[Data entries]
--- START ---
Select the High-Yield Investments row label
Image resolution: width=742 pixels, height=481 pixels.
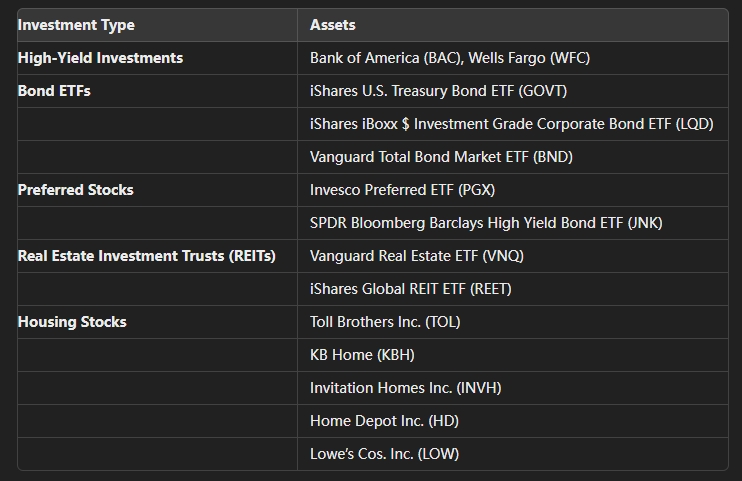pos(100,58)
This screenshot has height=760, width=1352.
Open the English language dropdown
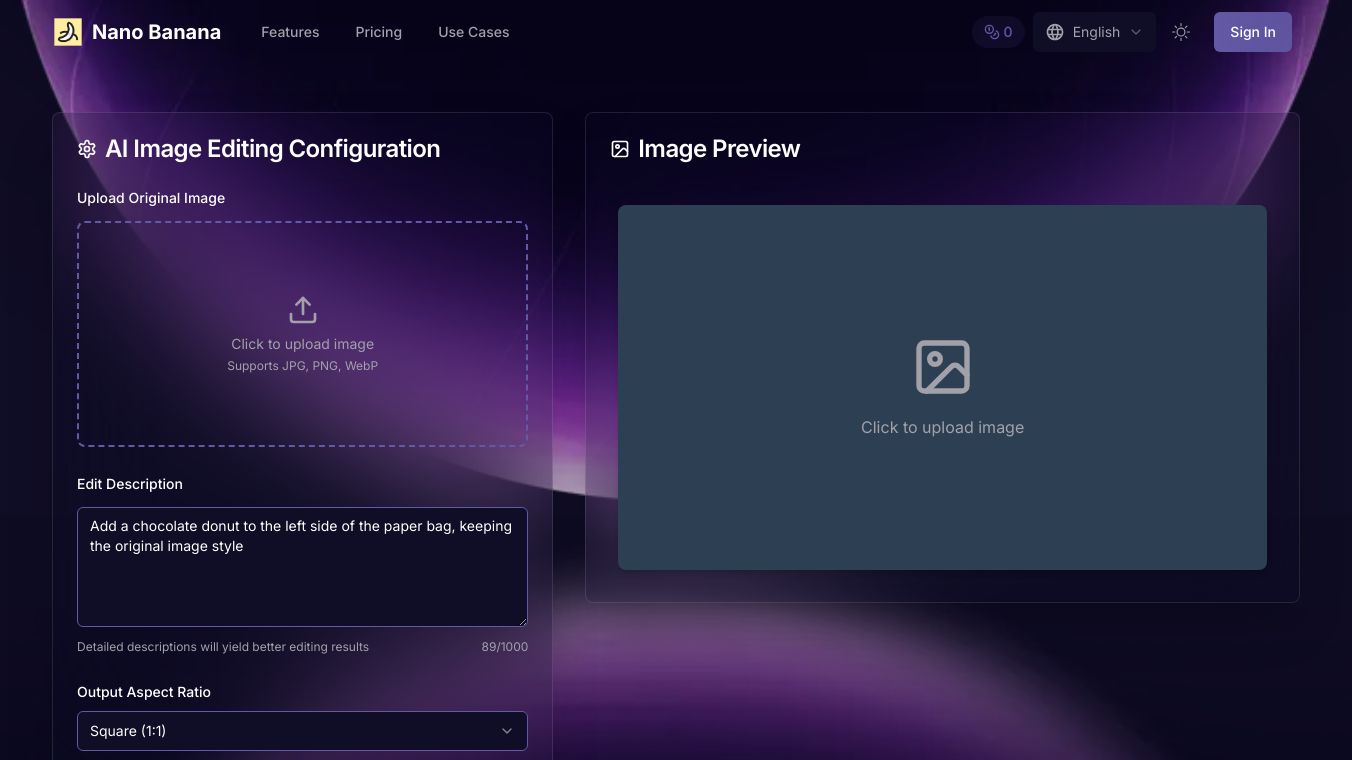1094,32
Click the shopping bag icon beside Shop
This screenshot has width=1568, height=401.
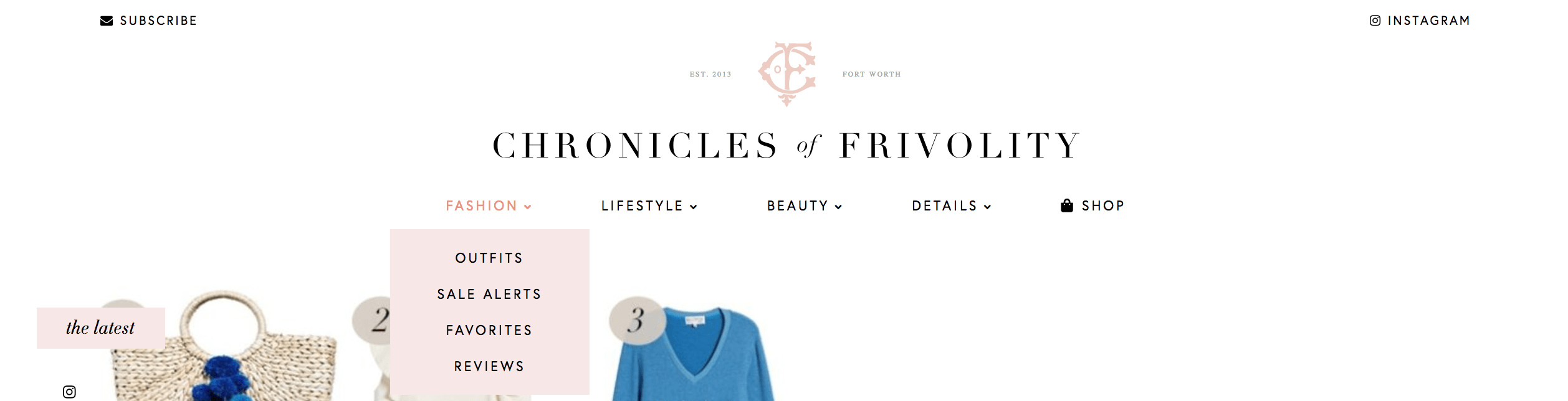click(1067, 205)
--- END ---
Copy these entries precisely and drop any picture.

Select the High-Yield Investments row label
Image resolution: width=742 pixels, height=481 pixels.
pos(100,58)
This screenshot has height=760, width=1352.
Open the English language dropdown
1094,32
Click the shopping bag icon beside Shop
This screenshot has width=1568, height=401.
click(1067, 205)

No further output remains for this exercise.